# Lyft vs. Uber approach to tips...



## scooterabc (Feb 19, 2016)

I'm having second thoughts about wanting UBER to add a tips option. My thinking is as follows:

1. With Lyft, you don't know if the passenger left a tip or not, until after you rate them.
2. With Uber you know before you rate them.
3. With Lyft the tips are going to be declared as income.

To me that seems to be worth something. 
Thoughts?


----------



## Greguzzi (Jan 9, 2016)

Doesn't matter at all what you think. Uber is never going to add a tip option. Never.


----------



## AllenChicago (Nov 19, 2015)

Lyft takes 20% of the fare for itself. Tips offset half of that..which is nice. Sure, they're taxable, but what are ya gonna do? Only a few people tip me in cash.. mostly those who immigrated here from the Russia/Ukranian region. From my limited discussions with these passengers, I think it's because they were heavy into keeping things untraceable by using cash. 

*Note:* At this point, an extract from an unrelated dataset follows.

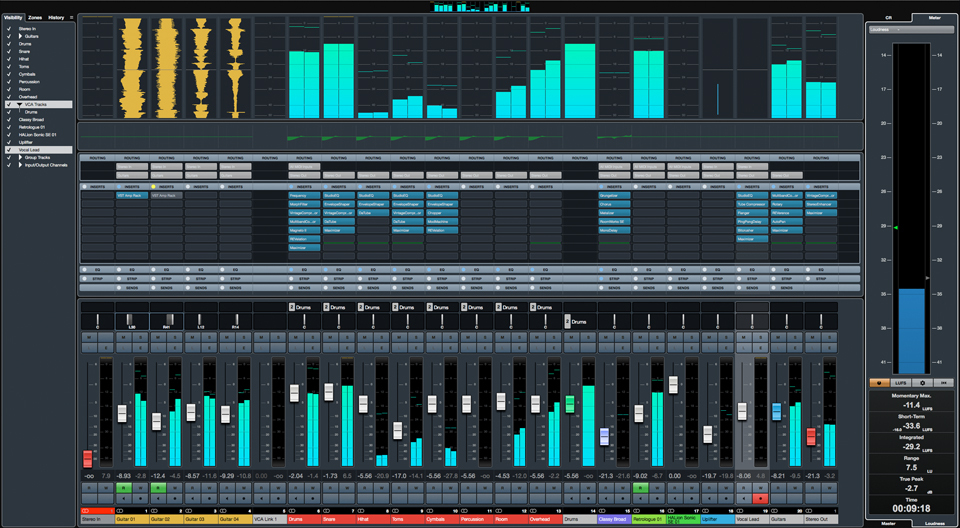
Task: Click the VST Amp Rack insert slot
Action: pos(131,196)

On the other hand, of the approximately 30 rides I've given to passengers born in India, only 1 (one) has tipped. I suppose their belief in not tipping is culture-driven too.


----------



## scooterabc (Feb 19, 2016)

I think that tipping is somewhat culturally driven, but hey, YOU ARE IN AMERICA NOW. Tip dammit...


----------



## wethepeople (Oct 10, 2015)

I actually prefer "uber's tipping concept"
Tip cash at the end of sin ride or wait longer in the future because more driver's gonna cancel on you.
Because I'm gonna ONE STAR your greedy pax'ass.


----------



## scooterabc (Feb 19, 2016)

It's not punishing them. It's rating them. And it's fair to rate non-tipping passengers low and tipping passengers high.


----------



## sellkatsell44 (Oct 25, 2015)

It's cute how some of y'all still think pax cares about their rating.


----------



## scooterabc (Feb 19, 2016)

sellkatsell44 said:


> It's cute how some of y'all still think pax cares about their rating.


Passengers will only care about their ratings when they stop getting picked up. The benefit is to drivers to know who tips, who doesn't, etc.


----------



## sellkatsell44 (Oct 25, 2015)

scooterabc said:


> Passengers will only care about their ratings when they stop getting picked up. The benefit is to drivers to know who tips, who doesn't, etc.

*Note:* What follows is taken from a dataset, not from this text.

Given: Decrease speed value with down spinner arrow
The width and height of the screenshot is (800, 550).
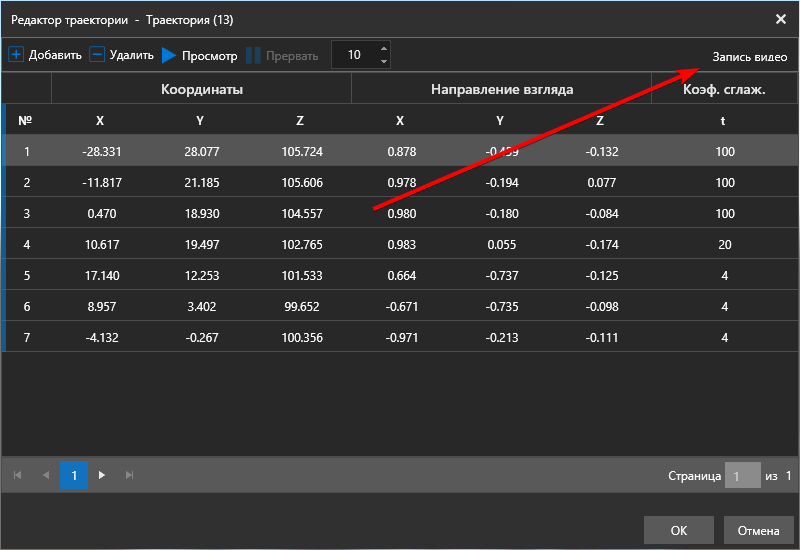Looking at the screenshot, I should pyautogui.click(x=384, y=61).
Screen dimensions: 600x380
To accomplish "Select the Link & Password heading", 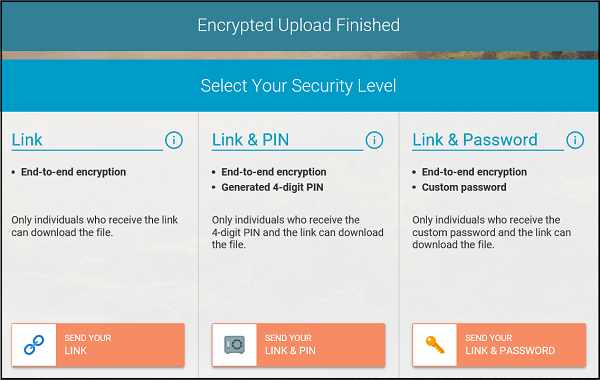I will 475,140.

The problem is now the passengers can see their rating and start over if they wish.

Drivers, aren't all on page with the rating system in regards to who tips and who doesn't. among other things.


----------



## scooterabc (Feb 19, 2016)

sellkatsell44 said:


> The problem is now the passengers can see their rating and start over if they wish.
> 
> Drivers, aren't all on page with the rating system in regards to who tips and who doesn't. among other things.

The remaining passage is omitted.